Syndicated to UK newspapers on 19 March 1966
SINCE EAMONN ANDREWS seems to have a hammer-lock contract with ABC TV that guarantees him large sums of money for some time yet, it is doubtful if anything so drastic as annihilation will take place in the near future.
His recent Sunday evening programmes have managed to reduce conversation to an intellectual level that makes tiddly-winks, by comparison, a major art form.
Neither the producer of this programme, Malcolm Morris, nor its editor, Tom Brennand, seem to have the faintest conception of what conversation really is.
Any dictionary will tell them that it is an exchange or inter-change of views and ideas and not a succension of monologues or party turns stimulated by nothing better than a pre-organised cue on one of Mr. Andrews’s mysterious prompt cards.
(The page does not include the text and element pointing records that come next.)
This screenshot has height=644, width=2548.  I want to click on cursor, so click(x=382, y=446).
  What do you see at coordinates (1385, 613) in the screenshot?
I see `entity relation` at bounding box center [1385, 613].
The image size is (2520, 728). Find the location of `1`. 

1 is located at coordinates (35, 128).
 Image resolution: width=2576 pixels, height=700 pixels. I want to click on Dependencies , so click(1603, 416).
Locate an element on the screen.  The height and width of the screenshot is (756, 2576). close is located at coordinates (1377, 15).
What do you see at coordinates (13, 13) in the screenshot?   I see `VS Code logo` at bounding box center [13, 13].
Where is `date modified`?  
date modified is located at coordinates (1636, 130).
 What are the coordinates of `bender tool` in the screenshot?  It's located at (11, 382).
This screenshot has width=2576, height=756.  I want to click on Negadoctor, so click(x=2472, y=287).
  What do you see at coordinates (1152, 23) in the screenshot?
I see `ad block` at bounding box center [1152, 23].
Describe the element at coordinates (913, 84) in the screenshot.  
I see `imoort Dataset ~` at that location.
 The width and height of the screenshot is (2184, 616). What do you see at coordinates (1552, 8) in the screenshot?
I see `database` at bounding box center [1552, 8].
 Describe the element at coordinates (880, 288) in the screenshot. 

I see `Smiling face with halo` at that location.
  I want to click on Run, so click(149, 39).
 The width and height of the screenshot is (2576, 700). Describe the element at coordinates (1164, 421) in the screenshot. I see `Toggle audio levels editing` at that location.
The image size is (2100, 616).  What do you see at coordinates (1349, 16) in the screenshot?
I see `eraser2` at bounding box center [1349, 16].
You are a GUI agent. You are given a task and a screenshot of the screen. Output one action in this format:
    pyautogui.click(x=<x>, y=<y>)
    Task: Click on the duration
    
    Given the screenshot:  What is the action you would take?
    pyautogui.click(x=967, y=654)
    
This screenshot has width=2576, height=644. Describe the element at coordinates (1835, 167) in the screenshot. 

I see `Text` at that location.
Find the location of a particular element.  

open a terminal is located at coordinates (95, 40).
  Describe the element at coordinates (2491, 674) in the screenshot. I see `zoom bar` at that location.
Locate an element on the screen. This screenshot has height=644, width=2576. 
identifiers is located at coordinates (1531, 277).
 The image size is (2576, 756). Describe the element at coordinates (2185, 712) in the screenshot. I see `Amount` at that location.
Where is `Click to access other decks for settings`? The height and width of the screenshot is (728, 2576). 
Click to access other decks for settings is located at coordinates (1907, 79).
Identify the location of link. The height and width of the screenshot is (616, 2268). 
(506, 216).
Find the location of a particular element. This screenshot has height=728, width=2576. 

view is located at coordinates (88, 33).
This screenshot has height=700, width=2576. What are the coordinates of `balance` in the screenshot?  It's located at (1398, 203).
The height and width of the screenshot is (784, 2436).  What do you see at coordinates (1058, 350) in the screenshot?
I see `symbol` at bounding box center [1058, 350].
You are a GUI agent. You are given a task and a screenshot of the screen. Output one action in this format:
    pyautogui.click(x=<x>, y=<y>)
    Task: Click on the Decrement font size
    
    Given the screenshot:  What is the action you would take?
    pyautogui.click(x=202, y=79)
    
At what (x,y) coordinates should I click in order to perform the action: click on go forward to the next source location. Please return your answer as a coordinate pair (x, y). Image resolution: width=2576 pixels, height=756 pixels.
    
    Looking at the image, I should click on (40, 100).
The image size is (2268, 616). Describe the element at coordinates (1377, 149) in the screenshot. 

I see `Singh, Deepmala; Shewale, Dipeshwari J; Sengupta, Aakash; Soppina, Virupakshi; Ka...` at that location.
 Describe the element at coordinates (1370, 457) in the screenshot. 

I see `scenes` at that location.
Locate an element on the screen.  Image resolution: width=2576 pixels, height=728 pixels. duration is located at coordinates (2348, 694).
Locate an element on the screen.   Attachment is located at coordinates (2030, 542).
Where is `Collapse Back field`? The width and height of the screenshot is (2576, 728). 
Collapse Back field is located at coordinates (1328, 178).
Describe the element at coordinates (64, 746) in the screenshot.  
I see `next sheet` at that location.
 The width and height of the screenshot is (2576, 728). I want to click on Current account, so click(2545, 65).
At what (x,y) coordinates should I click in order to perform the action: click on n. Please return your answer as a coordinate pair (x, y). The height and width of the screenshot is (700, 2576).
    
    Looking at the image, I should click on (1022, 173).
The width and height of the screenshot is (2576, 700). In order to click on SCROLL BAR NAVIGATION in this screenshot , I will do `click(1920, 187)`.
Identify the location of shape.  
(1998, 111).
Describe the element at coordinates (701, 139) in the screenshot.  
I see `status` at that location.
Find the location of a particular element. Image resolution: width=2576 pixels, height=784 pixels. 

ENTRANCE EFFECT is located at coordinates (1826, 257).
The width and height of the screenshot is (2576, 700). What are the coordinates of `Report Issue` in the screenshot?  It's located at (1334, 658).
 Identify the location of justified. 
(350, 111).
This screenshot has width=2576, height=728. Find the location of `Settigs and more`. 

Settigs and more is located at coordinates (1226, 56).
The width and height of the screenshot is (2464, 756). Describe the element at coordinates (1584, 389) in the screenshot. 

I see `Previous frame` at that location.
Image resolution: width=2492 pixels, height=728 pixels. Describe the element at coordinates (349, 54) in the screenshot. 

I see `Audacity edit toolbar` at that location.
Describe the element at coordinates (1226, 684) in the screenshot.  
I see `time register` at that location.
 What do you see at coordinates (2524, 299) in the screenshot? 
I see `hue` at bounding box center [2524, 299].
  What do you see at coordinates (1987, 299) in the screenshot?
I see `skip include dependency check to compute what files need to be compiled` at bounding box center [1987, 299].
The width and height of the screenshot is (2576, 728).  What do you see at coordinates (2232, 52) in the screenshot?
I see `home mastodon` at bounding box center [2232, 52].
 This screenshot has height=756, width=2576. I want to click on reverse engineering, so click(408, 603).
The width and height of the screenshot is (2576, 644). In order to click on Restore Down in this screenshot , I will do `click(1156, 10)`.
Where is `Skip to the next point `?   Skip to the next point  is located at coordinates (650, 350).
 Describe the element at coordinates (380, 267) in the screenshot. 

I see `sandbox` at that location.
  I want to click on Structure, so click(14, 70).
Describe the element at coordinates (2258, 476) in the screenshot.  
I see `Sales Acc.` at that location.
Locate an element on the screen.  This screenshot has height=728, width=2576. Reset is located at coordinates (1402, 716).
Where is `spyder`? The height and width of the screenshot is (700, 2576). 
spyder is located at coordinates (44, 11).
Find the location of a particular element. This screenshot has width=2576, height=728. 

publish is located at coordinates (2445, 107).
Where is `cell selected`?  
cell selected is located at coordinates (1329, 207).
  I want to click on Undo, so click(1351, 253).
And as any hostess from Surbiton to Belgravia can tell them, you are not likely to get good conversation unless the assembled people have something remotely in common about which they are prepared to argue, chat or joke.
But judging from recent recruits to the dentist’s waiting-room laughingly described as a set your chances of being invited to this programme are considerably enhanced if you happen to be an American actor making a film in England, if only a minute proportion of the viewing audience has ever beard of you, and if your talent as a talker is largely confined to your ability to answer questions about your early life with something more than a grunt.
Euphemistically Eamonn’s guests are hailed as Sunday Night People, but consider ing the relative obscurity of a large proportion of them I suggest Wednesday Matinee People as a more appropriate description.
Obscurity, of course, is no bar to being a good conversationalist, but rarely have any of these people anything to offer but an innocuous grin, a knowing nudge about what went on when they saw Frank Sinatra (“He’s one of the greats! Just one of the greats!”) wearing a funny hat on a golf course in Milwaukee, and a mention for the film they’re involved in.
The plugging that goes on during this programme is sometimes shamefully blatant. I remember him introducing a girl called Sheila White, who had an undistinguished song to sing in the musical On The Level, as “A little girl I reckon’s going to be a big star.”
She proceeded to stomp around in a noisy, grimacing manner that would hardly have justified her appearance on Hughie Green’s Amateur Nights and displayed as much star potential as Eamonn Andrews in the role of Othello.
Sometimes the programme luckily gets an extrovert like Sir John Barbirolli who is amusing value as long as no one interrupts his stories. But more often vital personalities like Vanessa Redgrave are reduced to the status of embarrassed, limp observers trying to smile bravely at show biz anecdotes told by their more exhibitionist fellow-guests.
And if his guests could be orchestrated into some sort of a central discussion and leave him with little to do but act as a direction finder, there is no good reason why Eamonn Andrews should not continue to compere it. He is a pleasant, likeable professional.
But it could be that The Eamonn Andrews Show has already reached the point of no-return.
When the best brains, the best wits, the best conversationalists often refuse to take part in it because its standards have become embarrassingly low then there is nothing for ABC to do but either wind it up or get down to some drastic reshaping of the show’s entire structure and philosophy.